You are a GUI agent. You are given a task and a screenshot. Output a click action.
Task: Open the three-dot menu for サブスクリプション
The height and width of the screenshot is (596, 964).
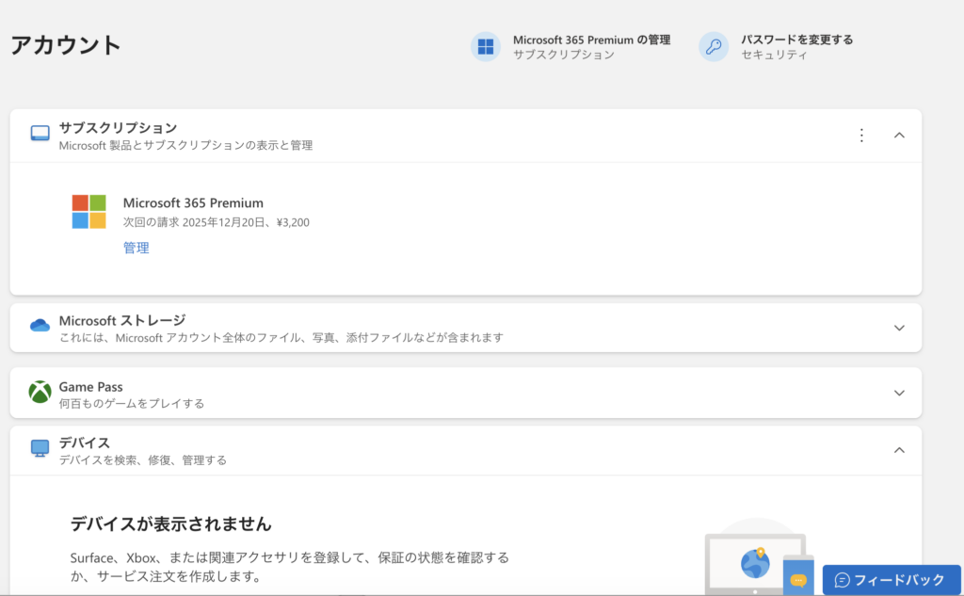[860, 135]
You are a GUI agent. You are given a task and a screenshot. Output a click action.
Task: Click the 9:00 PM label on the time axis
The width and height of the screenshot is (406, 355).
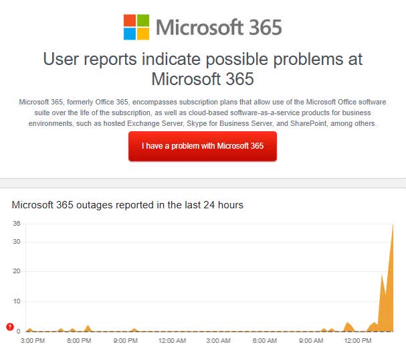click(x=125, y=340)
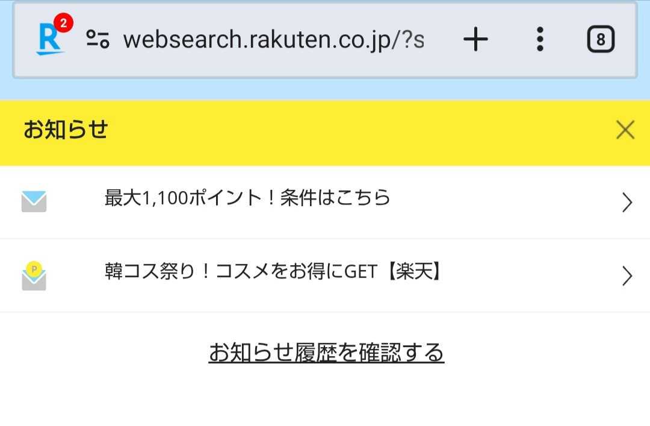Tap the Rakuten R logo icon
This screenshot has width=650, height=426.
click(48, 41)
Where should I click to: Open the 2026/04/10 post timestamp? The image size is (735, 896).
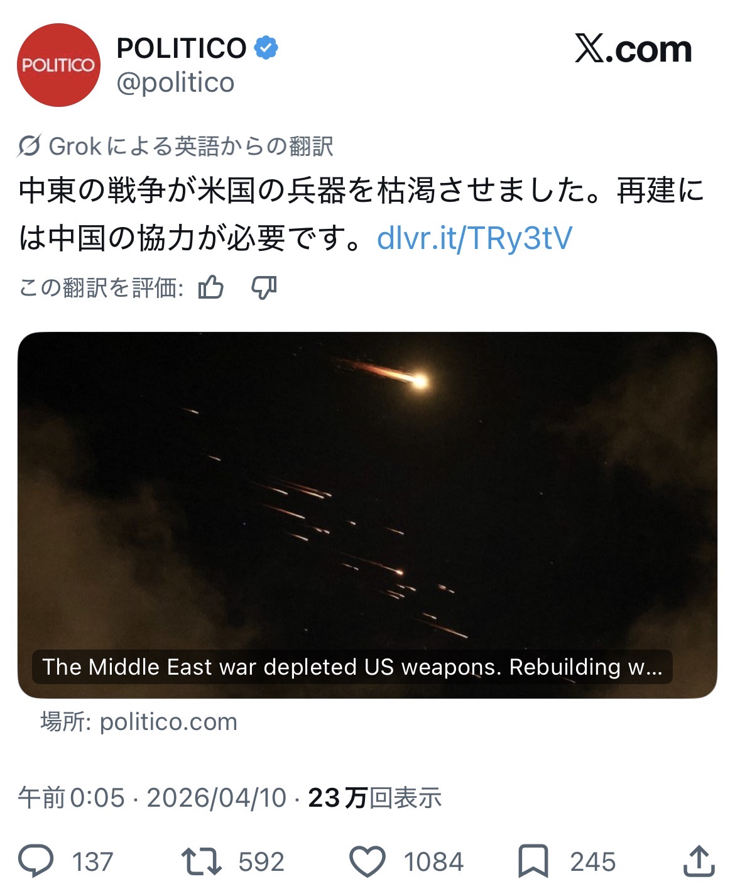point(217,798)
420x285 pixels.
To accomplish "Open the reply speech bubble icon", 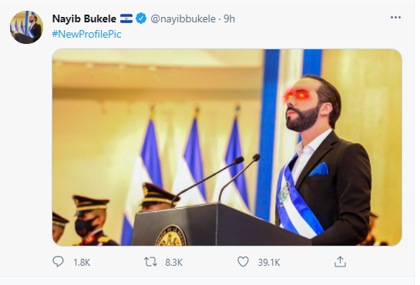I will 58,261.
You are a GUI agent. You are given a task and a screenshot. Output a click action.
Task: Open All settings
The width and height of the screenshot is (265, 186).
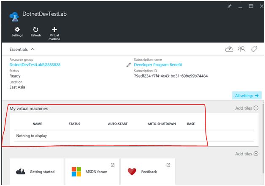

__________________________________________________

[How to complete this task]
From the line with "The height and" up to and including the line with "Task: Click the" above, retype every line exactly and nothing more; leave out the pictures.

[Task response]
The height and width of the screenshot is (596, 964).
[860, 135]
You are a GUI agent. You are given a task and a screenshot. Output a click action.
Task: Click the 9:00 PM label on the time axis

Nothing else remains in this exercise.